DATA TO USE:
********
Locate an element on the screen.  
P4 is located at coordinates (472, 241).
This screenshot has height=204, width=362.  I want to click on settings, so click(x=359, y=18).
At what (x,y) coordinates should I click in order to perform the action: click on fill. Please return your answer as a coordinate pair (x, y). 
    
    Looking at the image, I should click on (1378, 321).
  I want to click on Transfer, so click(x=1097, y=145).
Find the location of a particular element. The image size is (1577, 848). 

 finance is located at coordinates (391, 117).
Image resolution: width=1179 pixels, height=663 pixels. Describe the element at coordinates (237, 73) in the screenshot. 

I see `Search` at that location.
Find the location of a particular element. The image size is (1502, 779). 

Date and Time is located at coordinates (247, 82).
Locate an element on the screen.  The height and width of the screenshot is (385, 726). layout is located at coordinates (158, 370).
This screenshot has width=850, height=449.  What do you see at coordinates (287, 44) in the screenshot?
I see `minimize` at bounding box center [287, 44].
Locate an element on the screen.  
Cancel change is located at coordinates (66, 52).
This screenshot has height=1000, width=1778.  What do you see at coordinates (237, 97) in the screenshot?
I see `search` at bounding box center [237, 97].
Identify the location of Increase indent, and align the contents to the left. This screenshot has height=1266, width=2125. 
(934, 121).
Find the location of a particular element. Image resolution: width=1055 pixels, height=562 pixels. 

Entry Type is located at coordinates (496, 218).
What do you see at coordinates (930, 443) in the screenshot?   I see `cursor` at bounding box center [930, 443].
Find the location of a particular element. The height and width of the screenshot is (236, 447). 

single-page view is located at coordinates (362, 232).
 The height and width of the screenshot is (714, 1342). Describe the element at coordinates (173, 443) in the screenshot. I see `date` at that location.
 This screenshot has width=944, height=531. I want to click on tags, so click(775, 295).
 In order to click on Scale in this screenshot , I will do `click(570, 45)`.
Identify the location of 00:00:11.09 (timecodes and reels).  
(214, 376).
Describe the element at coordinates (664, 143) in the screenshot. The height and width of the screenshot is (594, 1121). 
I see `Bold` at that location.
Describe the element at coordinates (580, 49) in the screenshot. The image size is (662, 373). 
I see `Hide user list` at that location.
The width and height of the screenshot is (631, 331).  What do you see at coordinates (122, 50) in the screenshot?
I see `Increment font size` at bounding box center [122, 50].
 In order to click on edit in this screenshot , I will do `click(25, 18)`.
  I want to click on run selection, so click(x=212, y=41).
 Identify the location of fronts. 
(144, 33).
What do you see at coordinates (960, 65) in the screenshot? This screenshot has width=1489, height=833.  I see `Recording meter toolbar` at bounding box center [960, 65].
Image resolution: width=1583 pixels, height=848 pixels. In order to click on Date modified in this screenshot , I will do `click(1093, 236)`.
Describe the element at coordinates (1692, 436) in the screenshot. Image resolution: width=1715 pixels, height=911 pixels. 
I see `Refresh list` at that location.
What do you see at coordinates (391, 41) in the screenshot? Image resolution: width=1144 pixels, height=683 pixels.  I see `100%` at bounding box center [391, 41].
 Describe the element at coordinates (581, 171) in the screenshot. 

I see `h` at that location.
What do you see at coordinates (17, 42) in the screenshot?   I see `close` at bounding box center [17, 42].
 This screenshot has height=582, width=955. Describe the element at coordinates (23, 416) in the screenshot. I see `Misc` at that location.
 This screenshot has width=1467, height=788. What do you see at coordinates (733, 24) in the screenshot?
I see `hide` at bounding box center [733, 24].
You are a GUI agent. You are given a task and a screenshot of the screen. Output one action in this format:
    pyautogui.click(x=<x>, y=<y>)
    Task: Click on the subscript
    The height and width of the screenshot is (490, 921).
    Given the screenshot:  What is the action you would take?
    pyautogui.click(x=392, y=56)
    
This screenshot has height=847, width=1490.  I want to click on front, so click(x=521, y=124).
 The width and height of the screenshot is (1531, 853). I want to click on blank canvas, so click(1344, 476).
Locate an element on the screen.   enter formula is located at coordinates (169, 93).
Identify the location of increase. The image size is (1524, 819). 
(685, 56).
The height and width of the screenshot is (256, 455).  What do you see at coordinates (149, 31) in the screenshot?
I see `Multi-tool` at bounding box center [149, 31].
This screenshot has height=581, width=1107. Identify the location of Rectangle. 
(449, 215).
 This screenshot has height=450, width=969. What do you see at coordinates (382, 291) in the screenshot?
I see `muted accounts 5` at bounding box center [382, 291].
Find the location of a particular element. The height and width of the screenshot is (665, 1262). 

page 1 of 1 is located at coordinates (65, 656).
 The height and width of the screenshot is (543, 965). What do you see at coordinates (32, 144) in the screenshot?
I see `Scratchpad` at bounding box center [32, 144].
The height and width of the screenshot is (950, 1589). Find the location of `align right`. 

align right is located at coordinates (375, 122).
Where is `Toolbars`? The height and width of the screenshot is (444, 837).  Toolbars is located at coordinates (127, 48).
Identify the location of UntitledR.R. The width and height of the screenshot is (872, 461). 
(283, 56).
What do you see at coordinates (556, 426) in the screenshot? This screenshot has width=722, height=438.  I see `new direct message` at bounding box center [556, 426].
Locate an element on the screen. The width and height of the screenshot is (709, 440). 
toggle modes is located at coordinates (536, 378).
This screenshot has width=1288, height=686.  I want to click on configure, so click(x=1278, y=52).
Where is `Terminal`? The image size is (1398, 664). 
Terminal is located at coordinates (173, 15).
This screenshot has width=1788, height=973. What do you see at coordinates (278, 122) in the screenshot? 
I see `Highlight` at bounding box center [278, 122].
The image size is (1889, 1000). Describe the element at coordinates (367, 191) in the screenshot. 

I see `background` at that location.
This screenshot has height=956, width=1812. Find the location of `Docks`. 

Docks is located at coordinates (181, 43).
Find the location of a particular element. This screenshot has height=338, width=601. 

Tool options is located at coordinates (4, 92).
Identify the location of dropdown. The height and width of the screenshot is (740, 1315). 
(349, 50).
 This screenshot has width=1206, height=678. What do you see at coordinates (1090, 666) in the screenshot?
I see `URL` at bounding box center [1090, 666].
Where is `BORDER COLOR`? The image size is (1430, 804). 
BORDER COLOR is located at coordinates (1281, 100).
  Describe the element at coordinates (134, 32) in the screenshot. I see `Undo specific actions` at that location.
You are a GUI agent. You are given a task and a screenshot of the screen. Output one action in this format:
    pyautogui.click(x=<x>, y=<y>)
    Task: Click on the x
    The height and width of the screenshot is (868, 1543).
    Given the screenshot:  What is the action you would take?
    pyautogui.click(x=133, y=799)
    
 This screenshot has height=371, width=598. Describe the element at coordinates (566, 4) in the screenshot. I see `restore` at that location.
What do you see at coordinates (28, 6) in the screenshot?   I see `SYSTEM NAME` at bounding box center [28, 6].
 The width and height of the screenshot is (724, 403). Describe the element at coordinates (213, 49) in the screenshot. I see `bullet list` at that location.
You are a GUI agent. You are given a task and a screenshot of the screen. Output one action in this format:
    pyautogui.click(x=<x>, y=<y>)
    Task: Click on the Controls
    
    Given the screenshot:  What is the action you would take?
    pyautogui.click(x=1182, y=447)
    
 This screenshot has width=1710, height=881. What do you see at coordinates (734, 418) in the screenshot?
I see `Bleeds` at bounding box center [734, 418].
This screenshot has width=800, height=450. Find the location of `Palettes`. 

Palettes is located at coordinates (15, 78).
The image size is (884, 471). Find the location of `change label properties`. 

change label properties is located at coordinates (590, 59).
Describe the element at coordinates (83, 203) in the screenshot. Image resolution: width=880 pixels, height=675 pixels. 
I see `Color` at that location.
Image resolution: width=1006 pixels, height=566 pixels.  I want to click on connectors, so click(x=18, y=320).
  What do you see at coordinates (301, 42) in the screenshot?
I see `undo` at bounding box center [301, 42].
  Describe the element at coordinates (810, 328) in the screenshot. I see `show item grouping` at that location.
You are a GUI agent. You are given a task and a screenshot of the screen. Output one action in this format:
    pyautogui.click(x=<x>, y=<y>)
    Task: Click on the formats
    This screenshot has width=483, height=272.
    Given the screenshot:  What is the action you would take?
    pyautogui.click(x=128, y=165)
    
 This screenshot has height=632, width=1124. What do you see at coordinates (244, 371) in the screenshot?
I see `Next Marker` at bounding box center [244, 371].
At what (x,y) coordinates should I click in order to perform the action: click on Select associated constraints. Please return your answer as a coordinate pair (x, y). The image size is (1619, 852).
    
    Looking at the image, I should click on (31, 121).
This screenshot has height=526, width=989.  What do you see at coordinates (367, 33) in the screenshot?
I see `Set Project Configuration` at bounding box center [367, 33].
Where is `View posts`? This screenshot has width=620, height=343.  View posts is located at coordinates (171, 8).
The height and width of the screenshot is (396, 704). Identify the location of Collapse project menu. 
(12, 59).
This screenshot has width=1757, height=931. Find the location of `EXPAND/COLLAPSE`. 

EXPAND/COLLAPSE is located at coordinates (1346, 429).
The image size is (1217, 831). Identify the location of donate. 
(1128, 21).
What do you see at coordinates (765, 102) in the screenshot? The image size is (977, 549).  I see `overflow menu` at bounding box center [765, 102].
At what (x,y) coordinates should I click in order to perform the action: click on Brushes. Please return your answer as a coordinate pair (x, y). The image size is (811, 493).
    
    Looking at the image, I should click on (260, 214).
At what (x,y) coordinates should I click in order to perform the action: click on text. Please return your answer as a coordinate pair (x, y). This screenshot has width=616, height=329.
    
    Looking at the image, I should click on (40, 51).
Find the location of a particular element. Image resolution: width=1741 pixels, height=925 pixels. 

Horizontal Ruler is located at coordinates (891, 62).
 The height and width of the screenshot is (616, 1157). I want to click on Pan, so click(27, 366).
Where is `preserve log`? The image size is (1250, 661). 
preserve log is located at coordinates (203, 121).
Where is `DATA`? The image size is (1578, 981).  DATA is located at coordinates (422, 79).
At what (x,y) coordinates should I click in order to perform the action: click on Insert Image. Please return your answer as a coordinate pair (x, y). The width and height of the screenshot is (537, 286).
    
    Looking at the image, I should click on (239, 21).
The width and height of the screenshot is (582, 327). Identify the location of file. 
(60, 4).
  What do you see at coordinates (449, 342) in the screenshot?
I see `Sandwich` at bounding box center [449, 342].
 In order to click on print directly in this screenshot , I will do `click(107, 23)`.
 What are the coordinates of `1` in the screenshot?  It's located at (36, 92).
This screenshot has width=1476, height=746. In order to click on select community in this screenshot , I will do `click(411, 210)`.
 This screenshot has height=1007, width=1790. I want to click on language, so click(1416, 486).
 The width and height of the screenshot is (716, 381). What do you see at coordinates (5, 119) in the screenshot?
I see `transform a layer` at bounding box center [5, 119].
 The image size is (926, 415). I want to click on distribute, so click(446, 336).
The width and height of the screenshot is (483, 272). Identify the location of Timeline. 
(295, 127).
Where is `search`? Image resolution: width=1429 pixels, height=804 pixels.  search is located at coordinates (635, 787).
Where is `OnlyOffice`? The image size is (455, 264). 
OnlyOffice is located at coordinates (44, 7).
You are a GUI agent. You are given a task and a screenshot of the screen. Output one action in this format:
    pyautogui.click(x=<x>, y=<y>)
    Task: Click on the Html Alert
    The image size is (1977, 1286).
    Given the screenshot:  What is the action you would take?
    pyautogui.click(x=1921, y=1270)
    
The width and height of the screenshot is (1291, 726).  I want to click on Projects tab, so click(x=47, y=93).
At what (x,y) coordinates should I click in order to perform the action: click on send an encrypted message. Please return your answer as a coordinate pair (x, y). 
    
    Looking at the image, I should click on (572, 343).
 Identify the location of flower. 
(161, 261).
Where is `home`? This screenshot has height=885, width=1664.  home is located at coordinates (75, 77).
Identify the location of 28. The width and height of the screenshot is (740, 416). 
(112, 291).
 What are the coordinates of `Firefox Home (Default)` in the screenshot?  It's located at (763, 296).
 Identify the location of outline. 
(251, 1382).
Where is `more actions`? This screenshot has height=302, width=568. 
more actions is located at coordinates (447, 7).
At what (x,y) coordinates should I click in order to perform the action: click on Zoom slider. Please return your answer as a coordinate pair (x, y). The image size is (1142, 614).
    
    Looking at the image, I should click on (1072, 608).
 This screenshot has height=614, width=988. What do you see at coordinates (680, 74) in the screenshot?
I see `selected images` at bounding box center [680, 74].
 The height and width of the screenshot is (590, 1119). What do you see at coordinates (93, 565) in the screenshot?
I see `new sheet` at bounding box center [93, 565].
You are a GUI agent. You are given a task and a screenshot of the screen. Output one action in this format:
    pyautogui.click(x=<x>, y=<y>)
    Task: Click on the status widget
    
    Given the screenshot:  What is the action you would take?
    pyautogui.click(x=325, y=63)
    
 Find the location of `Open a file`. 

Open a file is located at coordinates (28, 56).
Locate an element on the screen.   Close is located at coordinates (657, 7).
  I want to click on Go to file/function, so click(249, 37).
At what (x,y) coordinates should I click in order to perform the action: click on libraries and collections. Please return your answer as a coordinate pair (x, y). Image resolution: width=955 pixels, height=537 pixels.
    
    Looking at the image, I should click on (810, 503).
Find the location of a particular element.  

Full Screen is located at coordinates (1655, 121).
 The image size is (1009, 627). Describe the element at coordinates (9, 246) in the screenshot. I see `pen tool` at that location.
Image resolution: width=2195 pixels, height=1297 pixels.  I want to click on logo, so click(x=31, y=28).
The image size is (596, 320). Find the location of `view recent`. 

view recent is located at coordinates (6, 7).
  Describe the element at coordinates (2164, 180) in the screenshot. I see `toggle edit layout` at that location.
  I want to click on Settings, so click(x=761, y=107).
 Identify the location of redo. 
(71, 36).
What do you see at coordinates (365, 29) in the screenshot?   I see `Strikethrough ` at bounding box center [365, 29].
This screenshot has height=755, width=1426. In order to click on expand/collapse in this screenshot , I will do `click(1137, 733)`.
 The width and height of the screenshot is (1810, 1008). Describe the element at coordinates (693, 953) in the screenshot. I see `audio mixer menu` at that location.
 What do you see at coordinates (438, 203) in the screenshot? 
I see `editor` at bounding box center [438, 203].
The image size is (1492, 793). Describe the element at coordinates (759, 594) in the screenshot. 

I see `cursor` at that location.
********
DIRECTIVE:
Edit the rows starting at the line containing "is (1398, 664)." and ending at the line containing "Docks is located at coordinates (181, 43).", replacing "image size" with "frame size" and leaving everything else as it is.

RESULT OF THE TASK:
Where is `Terminal`? The frame size is (1398, 664). 
Terminal is located at coordinates (173, 15).
This screenshot has width=1788, height=973. What do you see at coordinates (278, 122) in the screenshot? 
I see `Highlight` at bounding box center [278, 122].
The frame size is (1889, 1000). Describe the element at coordinates (367, 191) in the screenshot. 

I see `background` at that location.
This screenshot has height=956, width=1812. Find the location of `Docks`. 

Docks is located at coordinates (181, 43).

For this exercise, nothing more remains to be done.